Updated: 2025/Nov/16

Please read Privacy Policy. It's for your privacy.

X509_check_private_key(3)           OpenSSL          X509_check_private_key(3)


NAME
       X509_check_private_key, X509_REQ_check_private_key - check the
       consistency of a private key with the public key in an X509 certificate
       or certificate request

SYNOPSIS
        #include <openssl/x509.h>

        int X509_check_private_key(const X509 *cert, EVP_PKEY *pkey);

        int X509_REQ_check_private_key(X509_REQ *req, EVP_PKEY *pkey);

DESCRIPTION
       X509_check_private_key() function checks the consistency of private key
       pkey with the public key in cert.

       X509_REQ_check_private_key() is equivalent to X509_check_private_key()
       except that req represents a certificate request of structure X509_REQ.

RETURN VALUES
       X509_check_private_key() and X509_REQ_check_private_key() return 1 if
       the keys match each other, and 0 if not.

       If the key is invalid or an error occurred, the reason code can be
       obtained using ERR_get_error(3).

BUGS
       The X509_check_private_key() and X509_REQ_check_private_key() functions
       do not check if pkey itself is indeed a private key or not.  They
       merely compare the public materials (e.g., exponent and modulus of an
       RSA key) and/or key parameters (e.g.
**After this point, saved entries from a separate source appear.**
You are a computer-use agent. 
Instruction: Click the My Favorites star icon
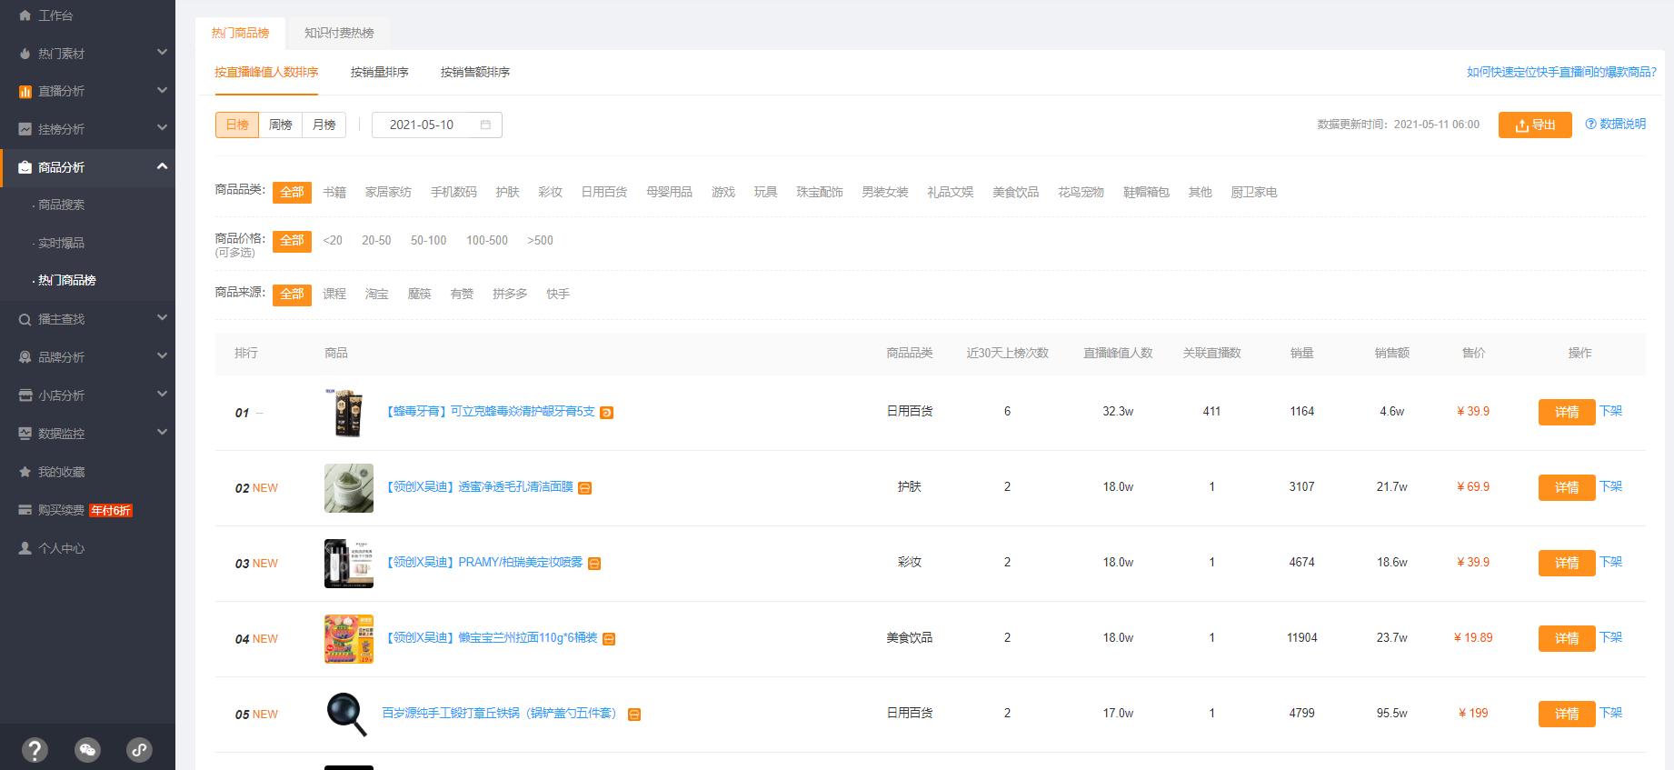coord(25,472)
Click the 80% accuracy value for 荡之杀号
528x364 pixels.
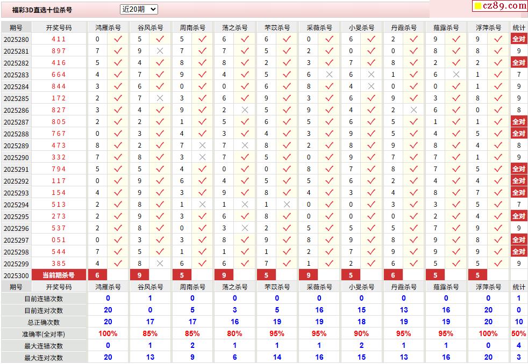click(234, 334)
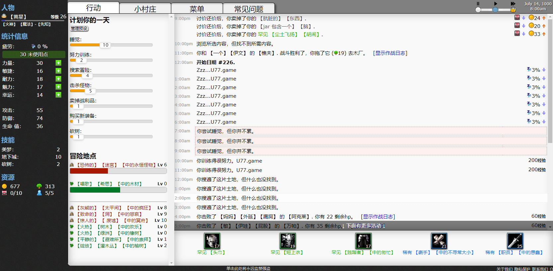Viewport: 553px width, 271px height.
Task: Open the 菜单 tab
Action: tap(197, 9)
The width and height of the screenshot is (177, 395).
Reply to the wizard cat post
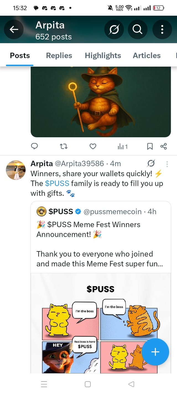coord(34,146)
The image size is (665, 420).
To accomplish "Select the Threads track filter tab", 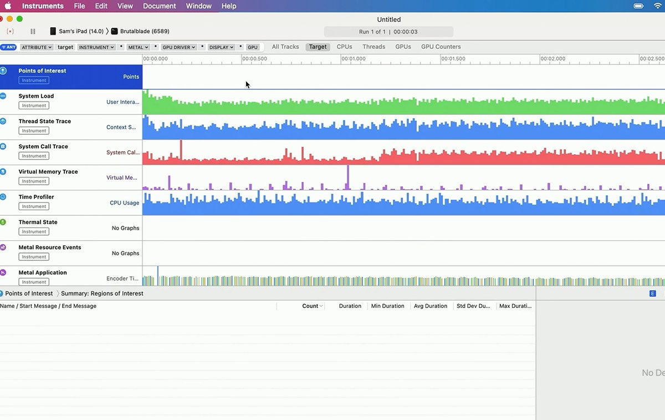I will click(374, 47).
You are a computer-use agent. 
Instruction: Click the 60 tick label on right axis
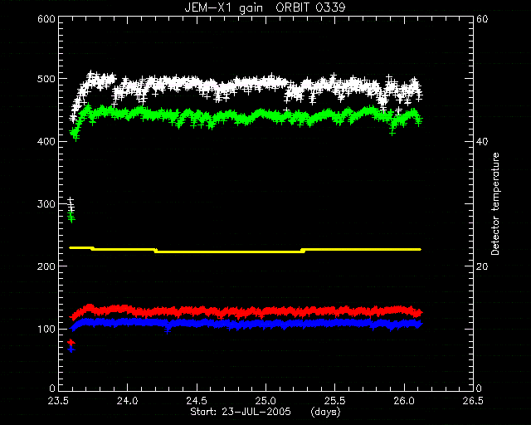[482, 18]
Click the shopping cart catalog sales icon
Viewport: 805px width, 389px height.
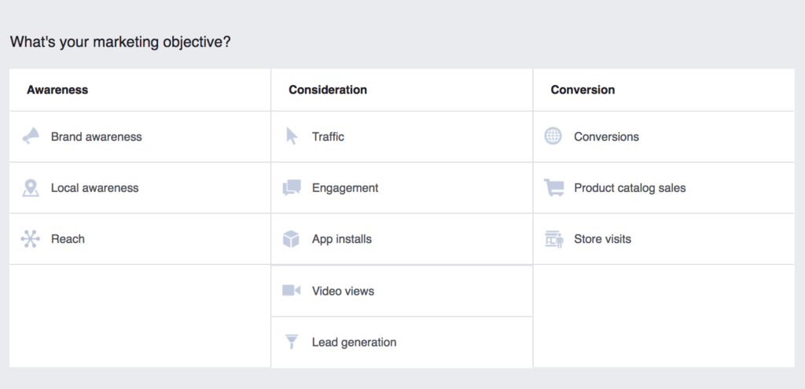[553, 188]
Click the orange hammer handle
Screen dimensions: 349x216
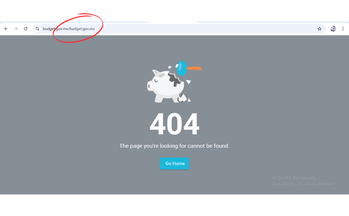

EC params of an EC key) of a key
       pair.  So they also return success if pkey is a matching public key.

SEE ALSO
       ERR_get_error(3)

COPYRIGHT
       Copyright 2017-2018 The OpenSSL Project Authors. All Rights Reserved.

       Licensed under the Apache License 2.0 (the "License").  You may not use
       this file except in compliance with the License.  You can obtain a copy
       in the file LICENSE in the source distribution or at
       <https://www.openssl.org/source/license.html>.

3.5.1                             2025-07-01         X509_check_private_key(3)